(Try it) Retype, without changes or pictures, only the lines that begin at the one containing "You are a GUI" and end at the last line of the records that follow.

(Provided material)
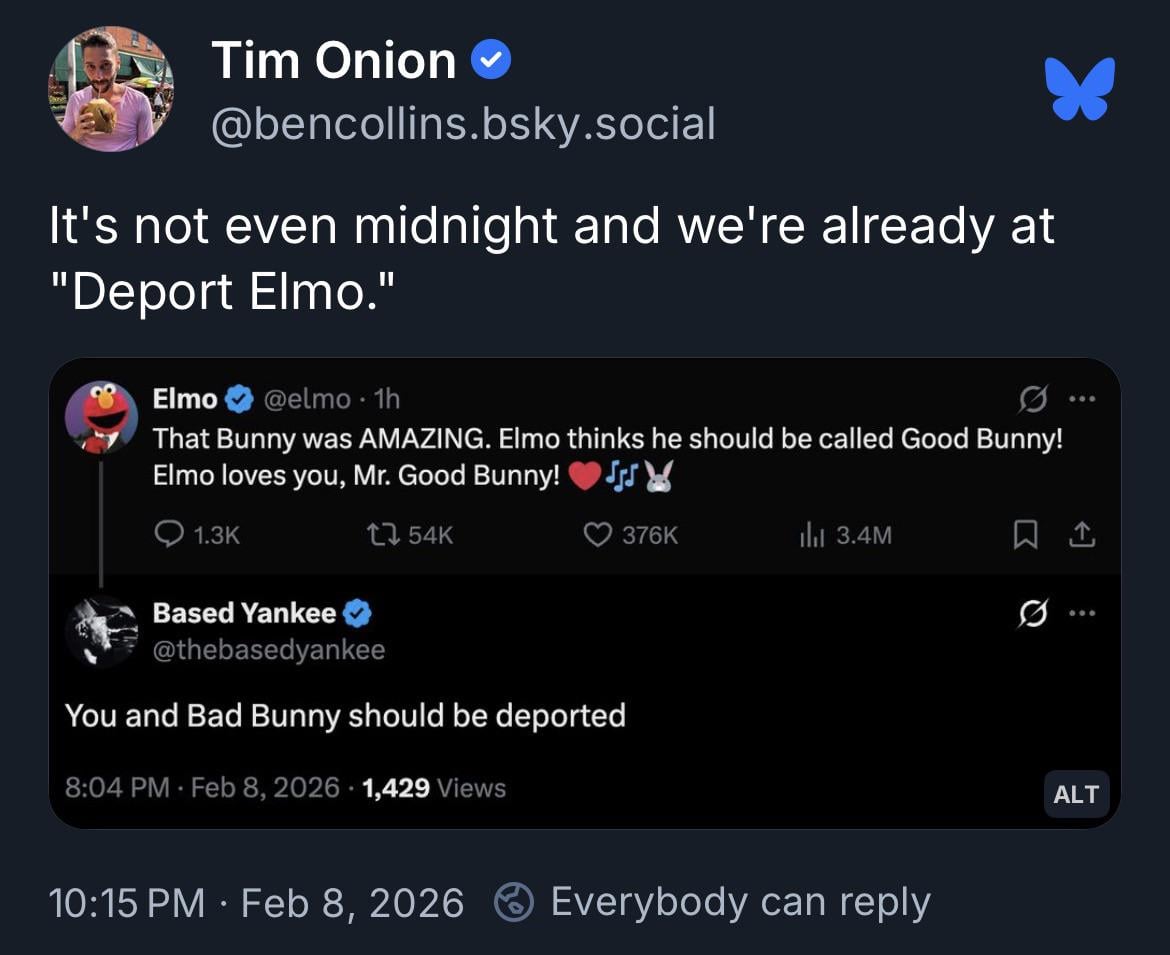Click the Tim Onion display name
Viewport: 1170px width, 955px height.
pos(334,61)
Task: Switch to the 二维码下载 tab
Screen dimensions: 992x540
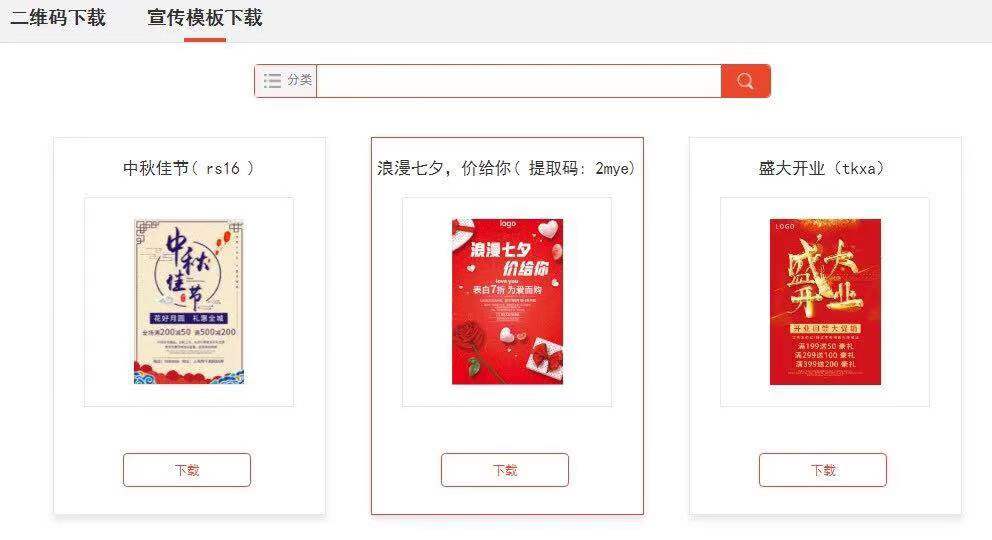Action: pyautogui.click(x=58, y=18)
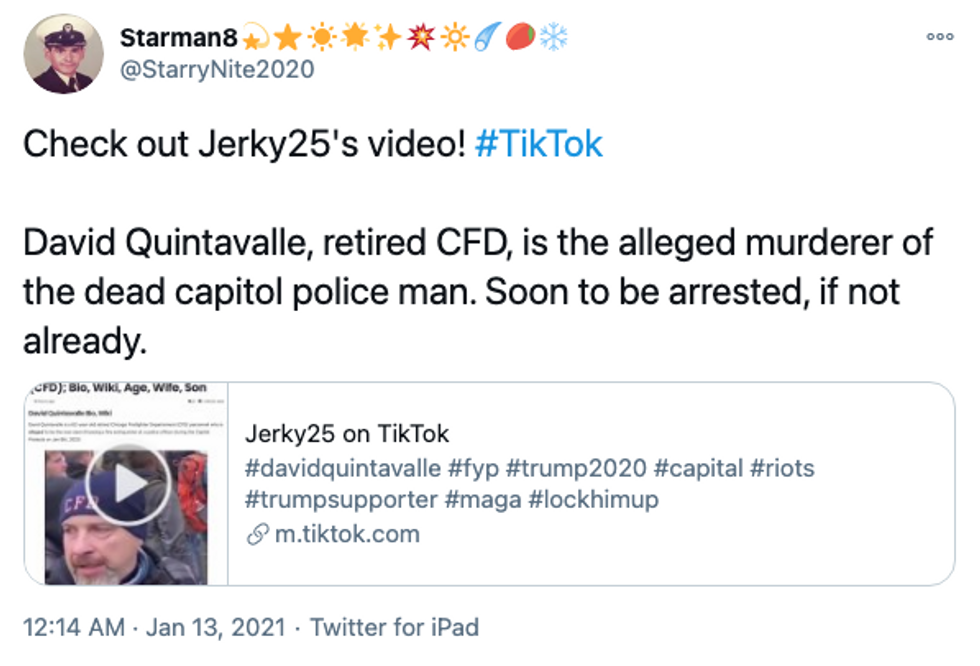Click the snowflake emoji in the display name
Screen dimensions: 980x666
(x=553, y=38)
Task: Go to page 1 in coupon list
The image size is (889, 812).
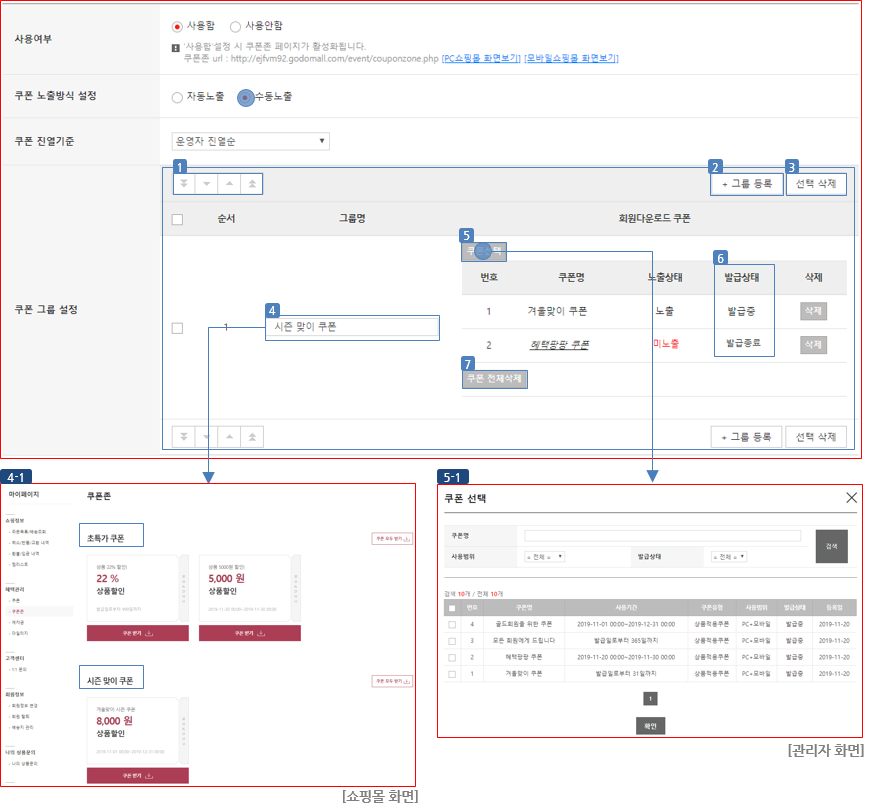Action: click(x=650, y=699)
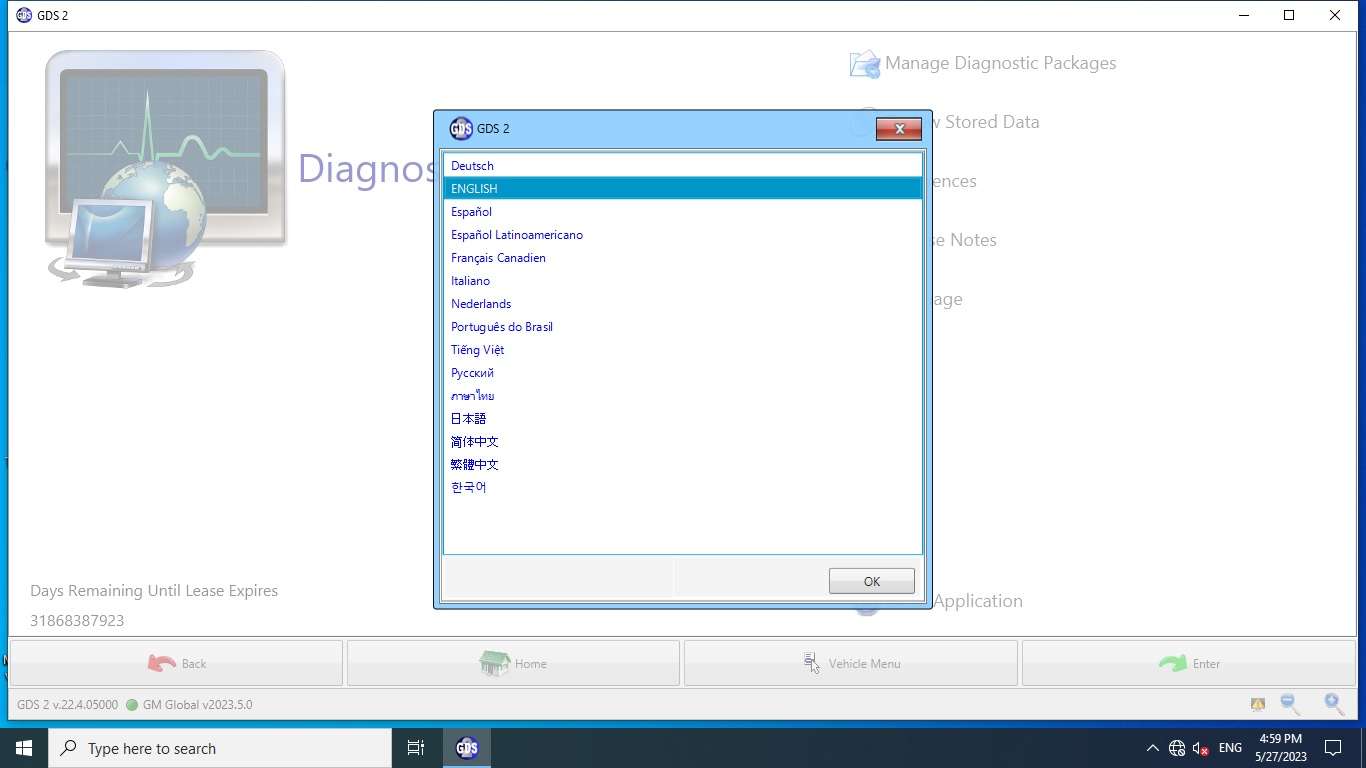Select 한국어 language entry
The height and width of the screenshot is (768, 1366).
[x=468, y=488]
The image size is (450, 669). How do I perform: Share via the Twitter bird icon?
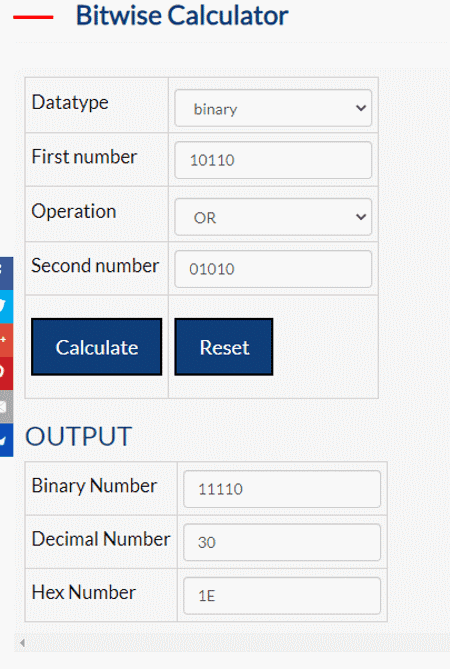6,307
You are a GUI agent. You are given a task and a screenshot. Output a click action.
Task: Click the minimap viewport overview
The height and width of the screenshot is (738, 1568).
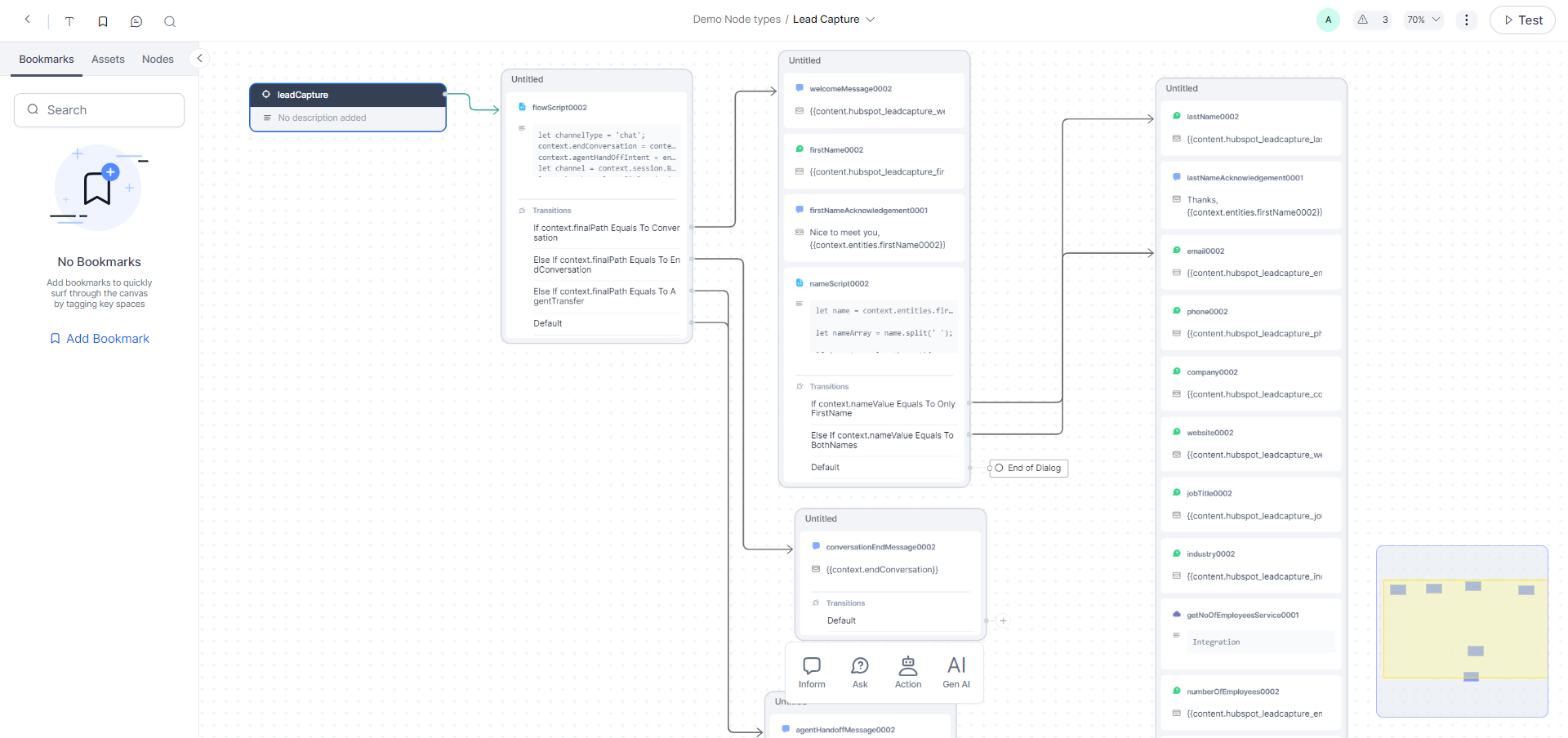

(Written solution)
You are a GUI agent. You are given a task and a screenshot. Output a click action.
Task: Click the minimap viewport overview
The height and width of the screenshot is (738, 1568).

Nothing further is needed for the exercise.